The man who tries to buy the language like a suit, the man who tries to conquer the language through grammar so as to speak it "better than the natives around here" a man who tries basically to rape the culture into which he is sent, and he must expect the corresponding reactions... He continues to "do things for people" and considers them ungrateful because they understand that he does these things to bolster his ego...

It requires much courage at this point to return to the patient silence of interest or to the delicacy of the silence within which words grow.

What brought me back to that passage tonight was an account (courtesy of Juliet E McKenna) of Alan Garner's appearance at last year's Cheltenham Literary Festival, where he told the story of The Stonebook Quartet, which is the story of his family:

Alan talked of childhood visits to his grandfather; of the way silence was as much a part of conversations as words, and how he absorbed knowledge of local family, history and legend by osmosis. How for him, family became something between linear time and a time beyond history, a universality. As he grew older, he realised that local stories attributed to a stone-cutting great-great grandfather couldn’t possibly be quite true. Later, he learned that this is a feature of folk-myth, where significant local features and stories are successively tied to real figures on the upper limit of local living memory. So to question the truth of such a story is to completely miss the point.
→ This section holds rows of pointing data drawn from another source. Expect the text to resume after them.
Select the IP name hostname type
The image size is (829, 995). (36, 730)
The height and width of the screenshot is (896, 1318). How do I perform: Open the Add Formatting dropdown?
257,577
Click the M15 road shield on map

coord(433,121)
What leapt at me was the bit about the role of silence in conversation - and Garner is, by all accounts, as outstanding a linguist as was Illich - but on re-reading, I notice that the last line of that paragraph is also a version of Anthony's maxim, for to question the truth of the story is to make the words matter overly.

(These are strange things to say, for few handle words with so great a respect as Alan Garner - yet to do so is to recognise their strangeness, just as the Biblical literalist denies it. To idolise something is, by this line of thought, a form of disrespect.)

I am fascinated by the kind of common ground which is invisible to the categories into which writers and thinkers are conventionally sorted. So that I find resonances again and again between Garner and Illich, or between either and John Berger, Hugh Brody, Rowan Williams and so on. (You are unlikely to spot such resonances if you place importance on the labels which attach to a writer, so that Garner is a children's novelist, Berger an old Marxist art critic and Williams the Archbishop of Canterbury - another case of letting the words matter too much.)

sMary tells me that I go about constructing subterranean canons - which is fine, so long as it's clear that these alignments of names and texts are improvised to fit the moment, not presented as an alternative pantheon. (A moment may be a single conversation or a life's work.) If they are helpful, it is in the way that a map sketched in the mud may help:

A mud map is the map a farmer draws on the ground for a passing traveller. It is rough and ready, not very detailed, and lacks nuance. The scale may be inaccurate. But the map has on it the details needed for the journey.

(Thanks to Jan Thomas for the 'mud map' analogy, which I find very helpful.)